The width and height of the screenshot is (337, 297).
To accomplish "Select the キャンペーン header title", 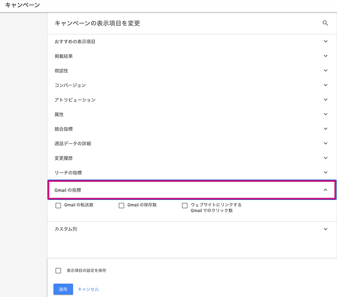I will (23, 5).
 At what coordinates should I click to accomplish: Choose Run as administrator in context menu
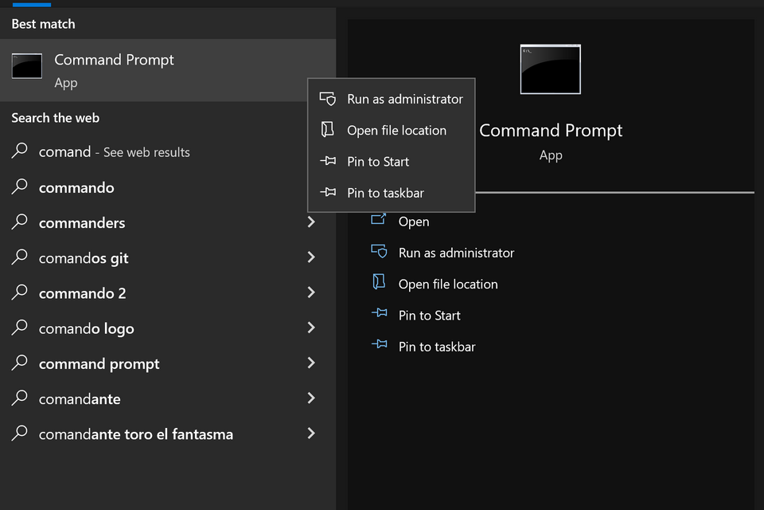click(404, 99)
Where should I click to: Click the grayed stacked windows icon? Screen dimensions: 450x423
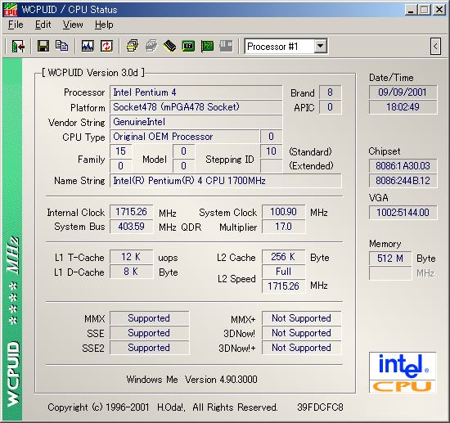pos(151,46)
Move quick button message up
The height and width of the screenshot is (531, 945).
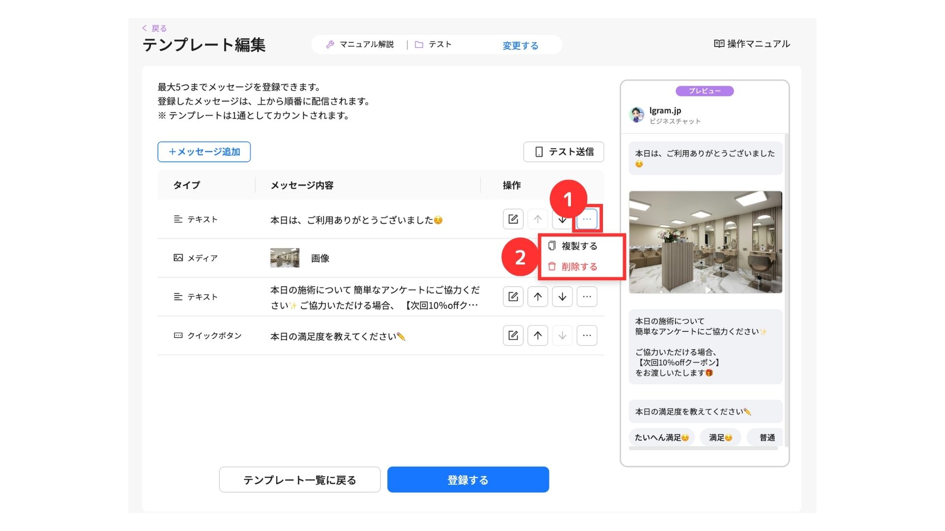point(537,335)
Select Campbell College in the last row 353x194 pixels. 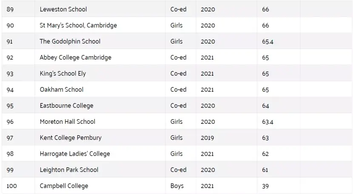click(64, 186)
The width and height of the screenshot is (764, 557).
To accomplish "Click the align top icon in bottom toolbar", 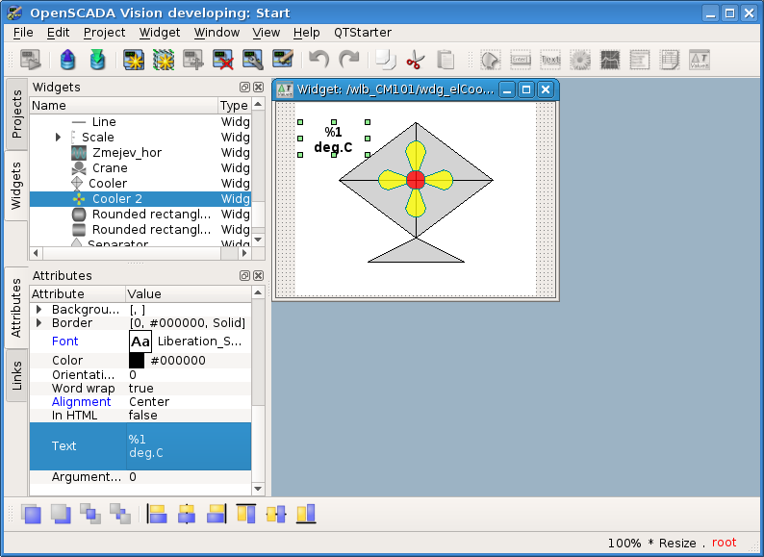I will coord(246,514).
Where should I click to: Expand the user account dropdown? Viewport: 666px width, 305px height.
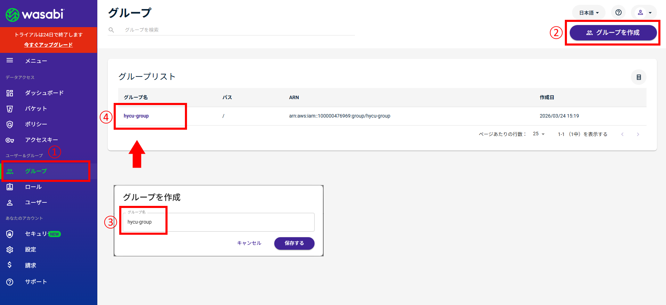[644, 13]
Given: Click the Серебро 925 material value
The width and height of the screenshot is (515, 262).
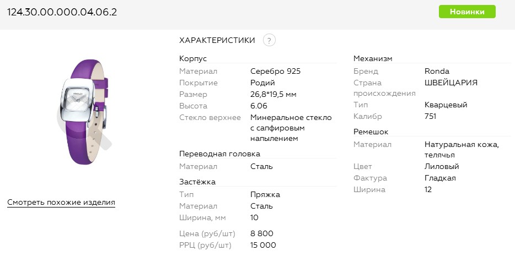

Instruction:
Copy out each line of the data above that contains the word "screenshot". Treat uppercase and lowercase letters as different.

Exercise response:
The width and height of the screenshot is (337, 297).
The height and width of the screenshot is (531, 945).
The width and height of the screenshot is (764, 557).
The width and height of the screenshot is (515, 262).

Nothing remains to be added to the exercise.